Über dem alten Hafen der Hauptstadt Helsinki strahlt neben dem leuchtend weißen Dom der Lutheraner die orthodoxe Uspenski-Kathedrale. Der Nato sind die Finnen bis heute nicht beigetreten, auch wenn sich angesichts des Vorgehens der Russen in der Ukraine die Stimmen nach einem solchen Schritt mehren. Trotz einer wachsenden politischen Distanz zwischen den Nachbarn sind vor allem die wirtschaftlichen Verflechtungen tiefgreifend.

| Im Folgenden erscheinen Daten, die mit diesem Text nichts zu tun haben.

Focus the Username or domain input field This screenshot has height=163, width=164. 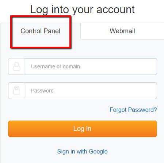[91, 67]
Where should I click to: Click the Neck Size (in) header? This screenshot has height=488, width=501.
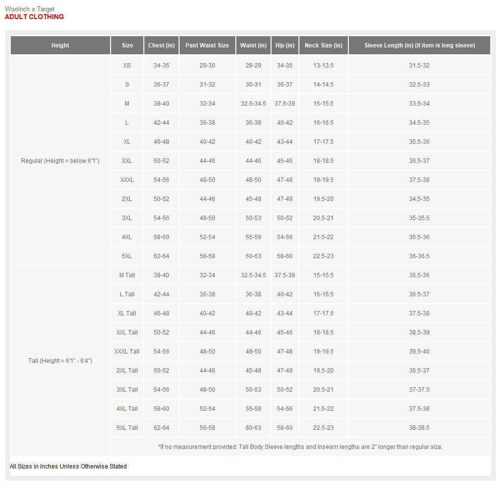323,45
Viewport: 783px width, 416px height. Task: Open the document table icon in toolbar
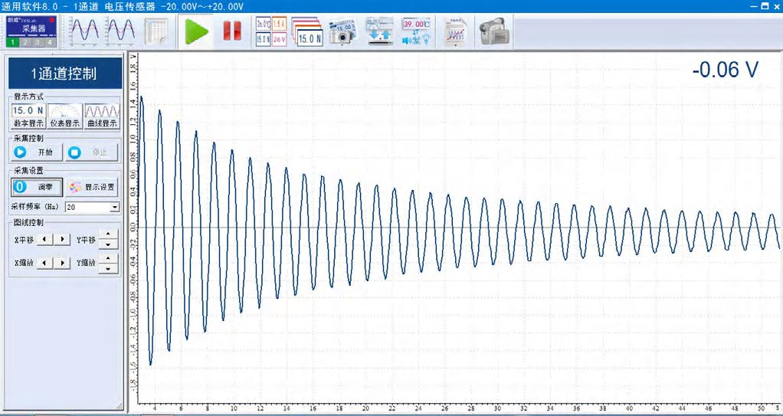156,31
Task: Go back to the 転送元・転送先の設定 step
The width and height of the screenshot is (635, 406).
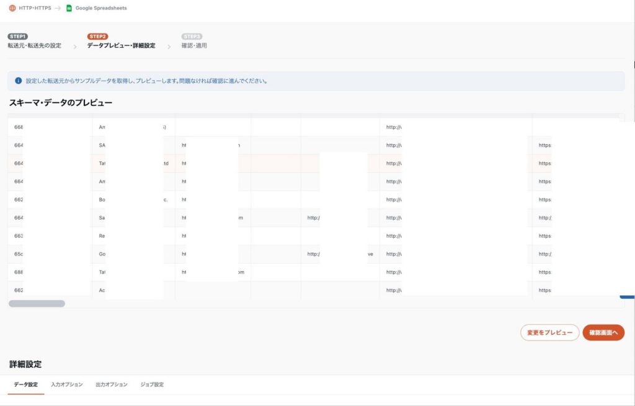Action: [x=34, y=46]
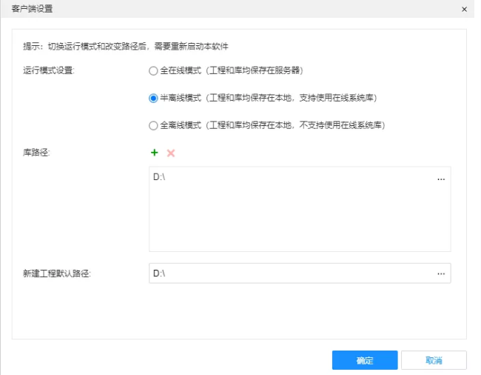Open browse ellipsis for 新建工程默认路径 field

(441, 273)
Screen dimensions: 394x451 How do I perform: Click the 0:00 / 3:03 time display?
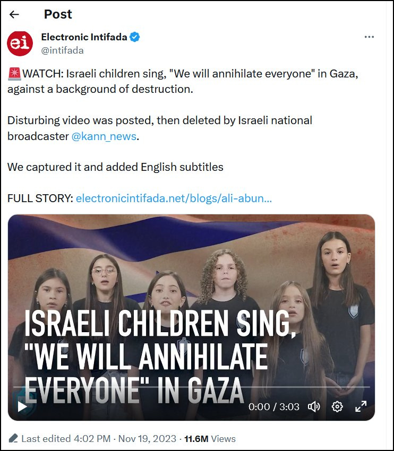(273, 407)
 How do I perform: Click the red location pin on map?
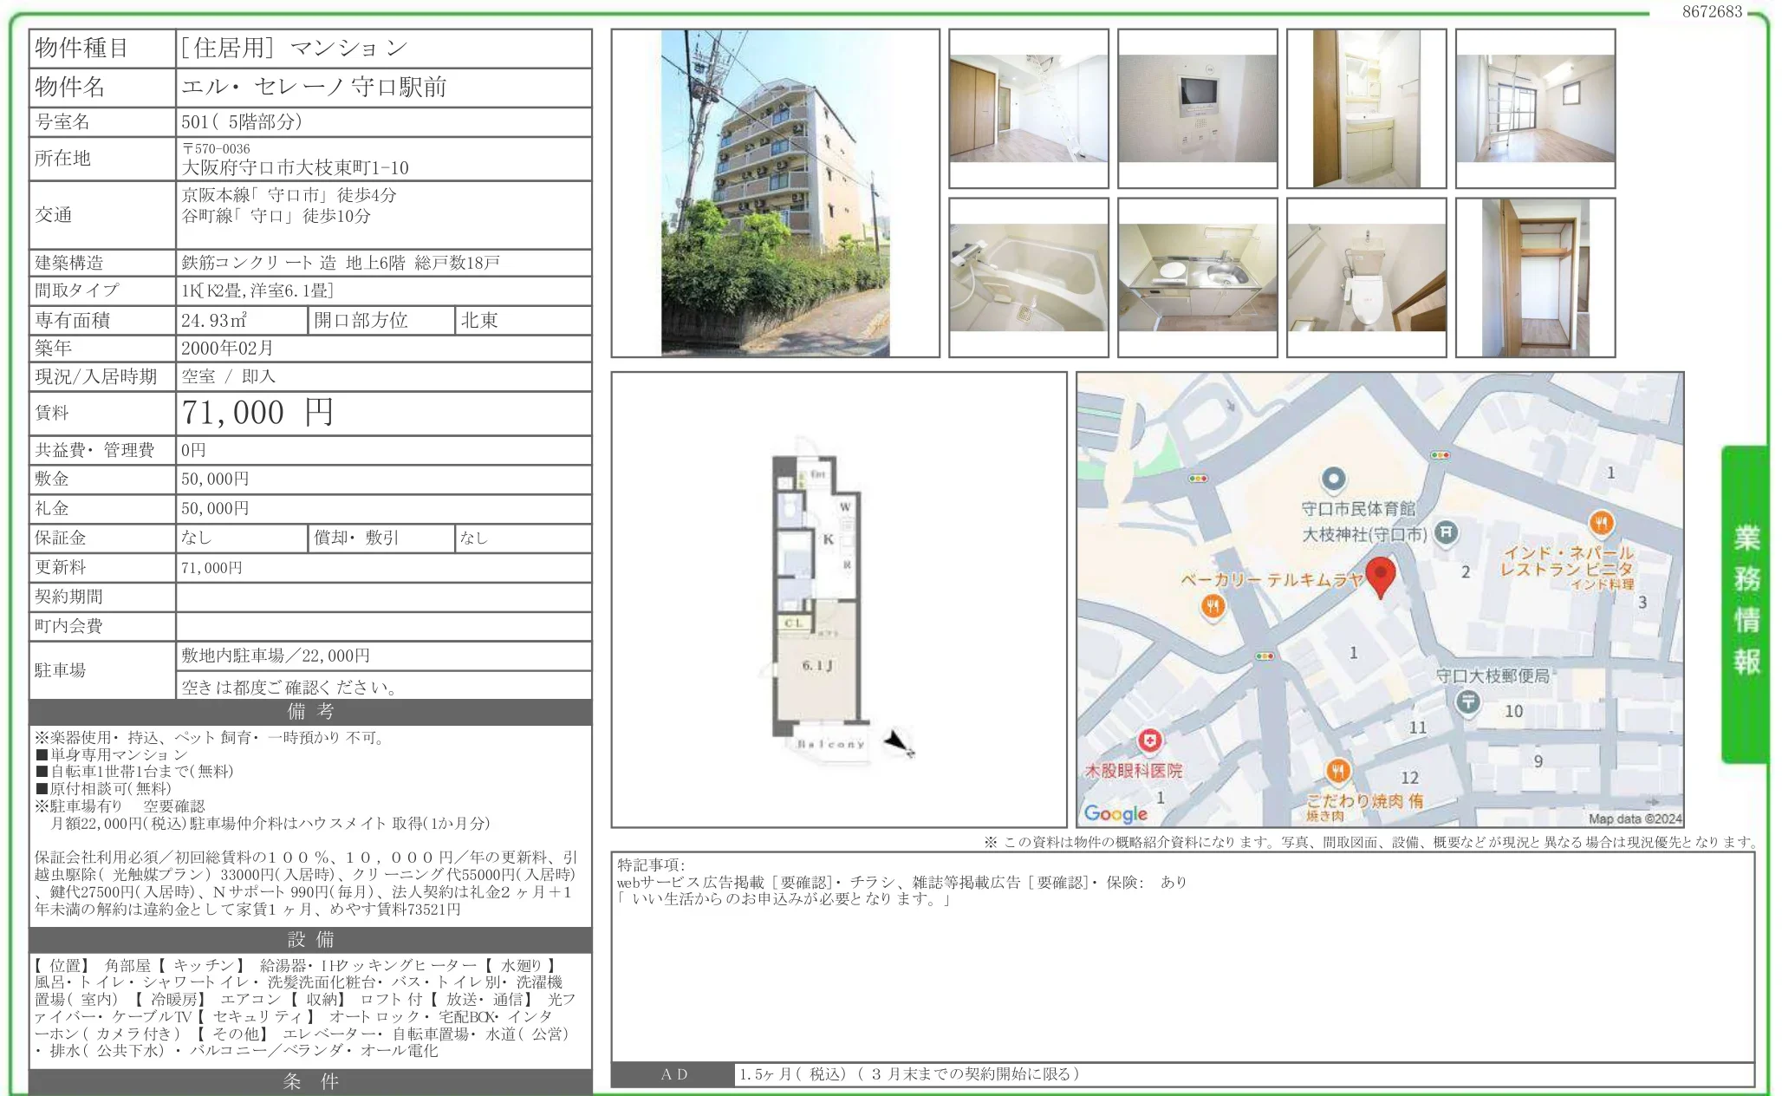click(x=1380, y=576)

Zum einen sind da die Investitionen der Russen in Finnland. Viele Russen haben an der baltischen Küste Finnlands Eigentum erworben und damit die Konjunktur am Immobilienmarkt entscheidend mitgeprägt. Auch der Tourismus in der Hauptstadt Helsinki hängt stark von den Besuchern aus Russland ab.

Wirtschaftliche Schwäche

Vor allem aber sind die finnischen Unternehmen sehr aktiv in Russland. So betreibt der finnische Konzern Stockmann Filialen in Russland, die großen finnischen Holzverarbeitungskonzerne beziehen wichtige Teile ihrer Rohstoffe aus Russland. Und dann ist da natürlich das Thema Energie.

Anders als die Nachbarn Schweden und Norwegen gibt es in Finnland keine nennenswerten Wasserkraftwerke, neben den wenigen Atomkraftwerken ist das Land völlig auf russische Importe angewiesen. Entsprechend ist Russland das größte Lieferland der Finnen mit einem Anteil von 18 Prozent an allen Importen.

Doch damit nicht genug. Zu den ungünstigen Rahmenbedingungen kommt eine fundamentale Schwäche der finnischen Wirtschaft selbst. Jahrelang hat der Erfolg Nokias den Blick auf Finnland dabei ein wenig verklärt. Den jenseits des innovativen Konzerns, der zeitweise für zehn Prozent des Bruttoinlandsprodukts verantwortlich war, gab es nie viele wachstumsstarke Konzerne in dem Land. Zu den wenigen Ausnahmen gehört der Aufzughersteller Kone.